Climate Highlights — Year-to-Date (January-June)

The January-June period was the warmest first half of any year on record for the contiguous United States. The national temperature of 52.9°F was 4.5°F above average. Most of the contiguous U.S. was record and near-record warm for the six-month period, except the Pacific Northwest. Twenty-eight states east of the Rockies were record warm and an additional 15 states were top ten warm.

The first six months of 2012 were also drier than average for much of the contiguous U.S., with a nationally-averaged precipitation total 1.62 inches below average. Drier-than-average conditions stretched from the West, through the Central Plains, into the Ohio Valley and Mid-Atlantic.
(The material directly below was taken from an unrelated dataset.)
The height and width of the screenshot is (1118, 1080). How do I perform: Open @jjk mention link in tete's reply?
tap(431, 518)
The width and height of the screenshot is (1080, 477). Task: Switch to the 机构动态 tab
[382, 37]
Fourteen states in total had precipitation totals for the six-month period among their ten driest.

Wetter-than-average conditions were present for the Northwest and Upper Midwest, where Minnesota, Oregon, and Washington had six-month precipitation totals among their ten wettest.

The U.S. Climate Extremes Index (USCEI), an index that tracks the highest and lowest 10 percent of extremes in temperature, precipitation, drought and tropical cyclones across the contiguous U.S., was a record-large 44 percent during the January-June period, over twice the average value. Extremes in warm daytime temperatures (83 percent) and warm nighttime temperatures (70 percent) covered large areas of the nation, contributing to the record high value.
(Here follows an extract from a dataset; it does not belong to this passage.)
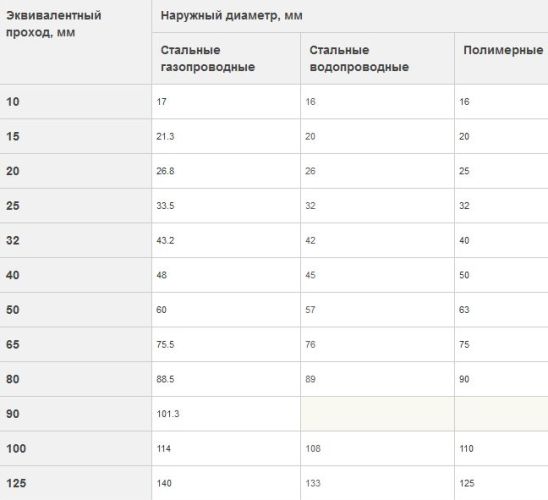Select the cell with value 63
This screenshot has width=548, height=500.
point(502,310)
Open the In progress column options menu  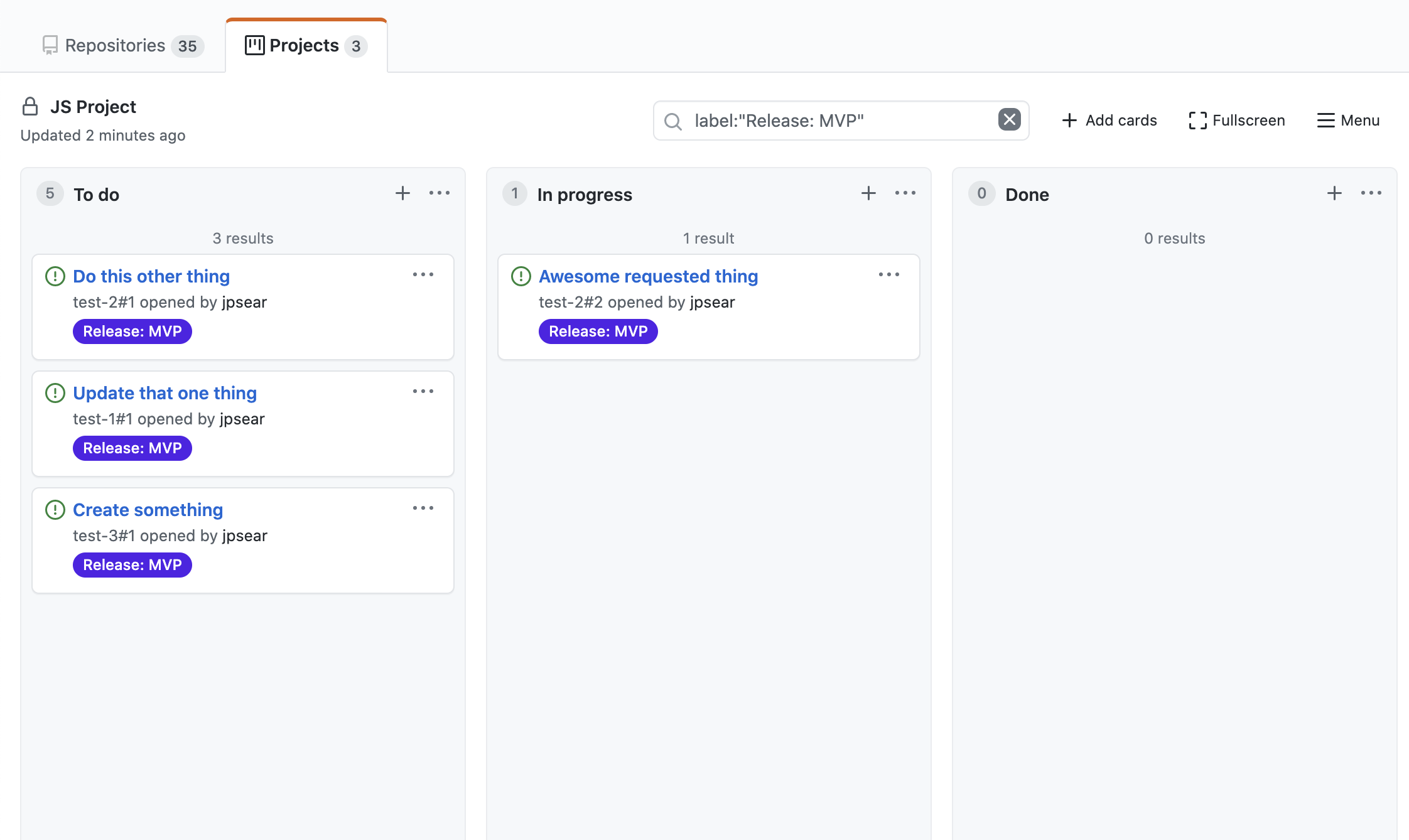[905, 193]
Climate Highlights — 12-month period (July 2011-June 2012)

The July 2011-June 2012 period was the warmest 12-month period of any 12-months on record for the contiguous U.S., narrowly surpassing the record broken last month for the June 2011-May 2012 period by 0.05°F. The nationally-averaged temperature of 56.0°F was 3.2°F above the long term average. Every state across the contiguous U.S. had warmer than average temperatures for the period, except Washington, which was near normal.

I'd say that the climate is changing pretty drastically.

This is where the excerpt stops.